Ex-Manson follower Leslie Van Houten released from prison
Former Charles Manson follower Leslie Van Houten was released from a California prison Tuesday, four days after Gov. Gavin Newsom’s office announced it would no longer challenge her parole grant.
Newsom had rejected parole for Van Houten on three occasions during his time in office, but a state appeals court in May rejected his most recent denial of parole. His office announced Friday it would not further challenge the issue in court.
According to the California Department of Corrections and Rehabilitation, the now-73-year-old Van Houten was released Tuesday “to parole supervision.”
“Van Houten will have a three-year maximum parole term with a parole discharge review occurring after one year,” according to a statement from CDCR. “For safety and security reasons, CDCR does not provide information on a person’s time or location of parole release.”
Van Houten was being held at the California Institution for Women in Corona.
Her attorney told the Associated Press that Van Houten was released in the early morning hours Tuesday and driven to a transitional housing facility.
Van Houten was convicted of murder and conspiracy for participating with fellow Manson family members Charles “Tex” Watson and Patricia Krenwinkel in the August 1969 killings of grocer Leno LaBianca, 44, and his 38-year-old wife, Rosemary, who were each stabbed multiple times in their Los Feliz home.
The former Monrovia High School cheerleader — who was 19 at the time — did not participate in the Manson family’s killings of pregnant actress Sharon Tate and four others in a Benedict Canyon mansion the night before.
Van Houten served more than 50 years of a potential life prison sentence.
A state parole board recommended parole for Van Houten in November 2021, marking the fifth time for such a decision.

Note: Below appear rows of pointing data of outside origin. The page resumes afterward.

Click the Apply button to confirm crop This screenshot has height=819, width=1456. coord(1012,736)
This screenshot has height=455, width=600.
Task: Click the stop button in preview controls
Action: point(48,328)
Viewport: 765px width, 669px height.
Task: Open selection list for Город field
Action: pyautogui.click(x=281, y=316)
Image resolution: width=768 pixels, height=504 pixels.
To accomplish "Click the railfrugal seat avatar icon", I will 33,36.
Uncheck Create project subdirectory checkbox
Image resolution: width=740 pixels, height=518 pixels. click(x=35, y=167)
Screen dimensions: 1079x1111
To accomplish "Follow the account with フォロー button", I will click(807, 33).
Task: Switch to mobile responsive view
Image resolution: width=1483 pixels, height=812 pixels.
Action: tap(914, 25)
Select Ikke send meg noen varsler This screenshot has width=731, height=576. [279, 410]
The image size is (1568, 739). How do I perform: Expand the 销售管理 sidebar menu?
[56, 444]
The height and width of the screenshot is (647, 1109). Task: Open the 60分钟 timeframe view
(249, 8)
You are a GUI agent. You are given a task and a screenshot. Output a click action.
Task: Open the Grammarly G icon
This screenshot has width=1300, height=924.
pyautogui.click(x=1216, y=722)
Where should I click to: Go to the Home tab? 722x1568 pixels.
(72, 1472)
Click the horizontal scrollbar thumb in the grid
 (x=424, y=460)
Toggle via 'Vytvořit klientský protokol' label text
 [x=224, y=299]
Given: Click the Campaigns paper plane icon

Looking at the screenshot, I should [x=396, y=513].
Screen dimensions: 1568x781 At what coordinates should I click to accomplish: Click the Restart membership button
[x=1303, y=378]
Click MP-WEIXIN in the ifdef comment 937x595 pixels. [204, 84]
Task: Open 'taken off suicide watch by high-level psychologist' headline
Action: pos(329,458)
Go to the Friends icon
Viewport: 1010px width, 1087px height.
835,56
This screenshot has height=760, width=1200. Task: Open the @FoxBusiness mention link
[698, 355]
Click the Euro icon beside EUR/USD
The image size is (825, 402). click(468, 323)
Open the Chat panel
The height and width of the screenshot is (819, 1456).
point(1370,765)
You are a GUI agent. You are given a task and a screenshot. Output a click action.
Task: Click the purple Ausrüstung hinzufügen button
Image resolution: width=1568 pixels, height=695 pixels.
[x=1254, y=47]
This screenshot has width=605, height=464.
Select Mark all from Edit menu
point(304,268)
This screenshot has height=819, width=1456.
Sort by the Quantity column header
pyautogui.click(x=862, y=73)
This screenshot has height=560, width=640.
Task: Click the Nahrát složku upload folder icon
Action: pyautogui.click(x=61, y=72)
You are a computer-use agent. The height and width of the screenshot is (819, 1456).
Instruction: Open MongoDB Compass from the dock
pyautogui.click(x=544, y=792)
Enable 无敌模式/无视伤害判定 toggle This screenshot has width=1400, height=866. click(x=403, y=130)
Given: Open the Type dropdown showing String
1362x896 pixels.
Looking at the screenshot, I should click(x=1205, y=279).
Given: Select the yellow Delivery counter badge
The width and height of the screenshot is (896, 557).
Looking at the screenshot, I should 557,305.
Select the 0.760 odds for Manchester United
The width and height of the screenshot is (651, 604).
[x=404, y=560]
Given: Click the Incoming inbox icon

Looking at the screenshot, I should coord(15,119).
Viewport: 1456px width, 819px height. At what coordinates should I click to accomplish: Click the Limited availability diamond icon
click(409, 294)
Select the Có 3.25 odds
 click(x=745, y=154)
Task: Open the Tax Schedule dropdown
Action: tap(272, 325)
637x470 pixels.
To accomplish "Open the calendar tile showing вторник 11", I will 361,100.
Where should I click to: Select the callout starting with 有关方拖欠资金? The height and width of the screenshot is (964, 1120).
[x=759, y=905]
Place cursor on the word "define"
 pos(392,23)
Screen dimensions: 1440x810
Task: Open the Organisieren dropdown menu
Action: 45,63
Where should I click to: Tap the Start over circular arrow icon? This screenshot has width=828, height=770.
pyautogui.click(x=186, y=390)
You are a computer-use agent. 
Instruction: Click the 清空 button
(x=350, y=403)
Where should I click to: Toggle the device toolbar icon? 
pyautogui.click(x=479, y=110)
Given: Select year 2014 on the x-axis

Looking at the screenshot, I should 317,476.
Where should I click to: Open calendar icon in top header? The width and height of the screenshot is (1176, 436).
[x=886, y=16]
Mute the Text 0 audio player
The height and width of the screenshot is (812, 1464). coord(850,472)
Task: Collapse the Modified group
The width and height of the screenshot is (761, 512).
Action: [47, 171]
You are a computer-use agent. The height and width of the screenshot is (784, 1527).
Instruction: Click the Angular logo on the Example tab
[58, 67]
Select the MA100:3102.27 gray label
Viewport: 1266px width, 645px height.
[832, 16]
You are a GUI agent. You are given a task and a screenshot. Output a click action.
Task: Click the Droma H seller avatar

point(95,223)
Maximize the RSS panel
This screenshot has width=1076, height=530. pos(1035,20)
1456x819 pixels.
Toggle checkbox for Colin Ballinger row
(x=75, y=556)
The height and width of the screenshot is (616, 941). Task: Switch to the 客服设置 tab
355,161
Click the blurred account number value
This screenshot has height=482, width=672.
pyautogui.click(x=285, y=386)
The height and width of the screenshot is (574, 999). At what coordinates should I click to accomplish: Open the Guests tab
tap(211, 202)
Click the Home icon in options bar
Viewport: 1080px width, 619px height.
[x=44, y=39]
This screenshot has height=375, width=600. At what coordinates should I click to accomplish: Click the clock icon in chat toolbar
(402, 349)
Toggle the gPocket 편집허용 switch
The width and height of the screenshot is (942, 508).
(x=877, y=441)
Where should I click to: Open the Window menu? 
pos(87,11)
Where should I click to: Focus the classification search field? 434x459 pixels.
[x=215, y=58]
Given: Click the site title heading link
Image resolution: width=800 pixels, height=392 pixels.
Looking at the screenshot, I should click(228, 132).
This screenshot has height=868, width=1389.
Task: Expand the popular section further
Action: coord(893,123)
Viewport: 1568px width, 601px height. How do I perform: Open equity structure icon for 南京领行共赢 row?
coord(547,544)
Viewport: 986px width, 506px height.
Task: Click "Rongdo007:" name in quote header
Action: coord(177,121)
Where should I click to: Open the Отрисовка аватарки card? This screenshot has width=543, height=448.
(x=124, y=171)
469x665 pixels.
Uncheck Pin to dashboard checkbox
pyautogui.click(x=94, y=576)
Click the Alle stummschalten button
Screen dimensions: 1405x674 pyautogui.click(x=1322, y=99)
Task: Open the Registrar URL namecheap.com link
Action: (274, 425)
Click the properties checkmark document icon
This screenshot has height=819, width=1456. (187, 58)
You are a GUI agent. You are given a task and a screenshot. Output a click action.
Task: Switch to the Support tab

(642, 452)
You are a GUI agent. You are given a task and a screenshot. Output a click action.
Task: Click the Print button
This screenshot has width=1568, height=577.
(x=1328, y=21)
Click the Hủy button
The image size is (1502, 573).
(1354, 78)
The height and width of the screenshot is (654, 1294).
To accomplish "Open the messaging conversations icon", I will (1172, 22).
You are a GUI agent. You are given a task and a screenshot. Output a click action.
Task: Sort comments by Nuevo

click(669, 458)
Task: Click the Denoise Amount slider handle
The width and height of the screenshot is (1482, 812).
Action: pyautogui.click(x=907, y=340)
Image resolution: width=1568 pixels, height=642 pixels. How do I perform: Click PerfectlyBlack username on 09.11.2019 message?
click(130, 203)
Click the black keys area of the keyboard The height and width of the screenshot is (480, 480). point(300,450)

The four previous parole recommendations for Van Houten were rejected by governors, including Newsom.
In May, a California’s 2nd District Court of Appeal panel, in a 2-1 decision, overturned Newsom’s rejection of Van Houten’s most recent parole grant.
“Van Houten has shown extraordinary rehabilitative efforts, insight, remorse, realistic parole plans, support from family and friends, favorable institutional reports, and, at the time of the governor’s decision, had received four successive grants of parole,” Associate Justice Helen I. Bendix wrote in the ruling. …
“Under these circumstances Van Houten’s unchanging historical risk factors do not provide some evidence that she is currently dangerous and unsuitable for parole,” Bendix wrote, with Associate Justice Victoria Gerrard Chaney concurring in the 58-page ruling that reversed the governor’s 2022 decision and reinstated the grant of parole for Van Houten.
In a dissenting opinion, Presiding Justice Frances Rothschild concluded that “the record contains some evidence Van Houten lacked insight into the commitment offense” and found that was sufficient when “coupled with the heinous nature of that crime” to “provide some evidence of current dangerousness and support the governor’s decision.”
Newsom had blocked parole for Van Houten in March 2022, writing that, “Given the extreme nature of the crime in which she was involved, I do not believe she has sufficiently demonstrated that she has come to terms with the totality of the factors that led her to participate in the vicious Manson Family killings. Before she can be safely released, Ms. Van Houten must do more to develop her understanding of the factors that caused her to seek acceptance from such a negative, violent influence, and perpetrate extreme acts of wanton violence.”
On Friday, however, Newsom’s office announced it would not file any more appeals challenging Van Houten’s release, saying such efforts were “unlikely to succeed.”
“More than 50 years after the Manson cult committed these brutal offenses, the victims’ families still feel the impact, as do all Californians. Governor Newsom reversed Ms. Van Houten’s parole grant three times since taking office and defended against her challenges of those decisions in court,” Erin Mellon, the governor’s communications director, said in a written statement. “The governor is disappointed by the Court of Appeal’s decision to release Ms. Van Houten but will not pursue further action as efforts to further appeal are unlikely to succeed.”
A request in May 2020 to release Van Houten, who was then 70, on bail or her own recognizance due to her high risk of contracting COVID-19 was denied.